Swinging between piercing highs and slurring lows, Frederick the Younger frontwoman Jenni Cochran sings with the virtuosic gusto of a Seventies UK punk. She’s actually a Clevelander, who discovered her vocal range during a postgrad stay in Vietnam teaching English.
“It was such a musical culture,” offered Cochran by phone from Tupelo, Miss., first stop on FTY’s summer-ending tour. “Every school function would always involve a singing component. There’d be close to 1,000 people at these things, so I got up there and realized singing wasn’t as terrifying as it seemed.”
As she serenaded Vietnamese students with Lady Gaga covers, the duo’s other half, Aaron Craker, worked on a solo garage rock project in Louisville called Dr. Vitamin. When Cochran moved there with her parents after Nam, she stumbled upon a Dr. Vitamin show.
“She was the missing element,” says Craker of his former project, adding that they bonded over a shared love for David Bowie and the Beatles, so forging their own sound proved a work in progress. “She’d come up with fully formed songs, but it took me a bit to figure out the right chords to match them.”

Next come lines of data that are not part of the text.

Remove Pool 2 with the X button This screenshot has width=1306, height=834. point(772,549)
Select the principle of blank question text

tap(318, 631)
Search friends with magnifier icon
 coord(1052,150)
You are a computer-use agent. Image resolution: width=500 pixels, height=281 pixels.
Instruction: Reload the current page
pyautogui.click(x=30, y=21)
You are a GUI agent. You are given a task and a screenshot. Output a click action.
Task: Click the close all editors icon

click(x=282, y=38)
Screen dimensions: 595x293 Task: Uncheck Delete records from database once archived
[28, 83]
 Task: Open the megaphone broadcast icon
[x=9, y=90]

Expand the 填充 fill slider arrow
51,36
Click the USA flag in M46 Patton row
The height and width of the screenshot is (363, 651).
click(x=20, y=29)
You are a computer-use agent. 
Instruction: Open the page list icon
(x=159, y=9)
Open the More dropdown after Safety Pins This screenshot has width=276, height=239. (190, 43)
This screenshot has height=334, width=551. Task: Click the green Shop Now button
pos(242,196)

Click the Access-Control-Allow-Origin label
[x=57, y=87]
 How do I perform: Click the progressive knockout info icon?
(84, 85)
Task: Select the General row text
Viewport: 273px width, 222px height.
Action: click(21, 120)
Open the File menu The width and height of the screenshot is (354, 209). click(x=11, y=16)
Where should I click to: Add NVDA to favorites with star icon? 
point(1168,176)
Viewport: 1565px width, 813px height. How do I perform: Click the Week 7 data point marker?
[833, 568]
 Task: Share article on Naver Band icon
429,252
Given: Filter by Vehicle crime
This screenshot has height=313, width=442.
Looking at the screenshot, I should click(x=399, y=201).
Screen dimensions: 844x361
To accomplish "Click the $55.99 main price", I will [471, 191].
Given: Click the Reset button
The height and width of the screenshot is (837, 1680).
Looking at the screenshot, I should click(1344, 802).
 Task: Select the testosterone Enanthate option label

The two became Frederick the Younger in 2015, and as they became closer, Craker slowly learned to accentuate, echo, and expand upon Cochran’s rich, wailing melodies with tremolo guitar sections and rich instrumentation brought to life by a dexterous rhythm section. It all manifests into a rockish, groove-pop iteration of the Yeah Yeah Yeahs combined with UK punk standouts Siouxsie & the Banshees.
“Someone said we’re like Jenny Lewis, but we rock out more,” proclaims Craker.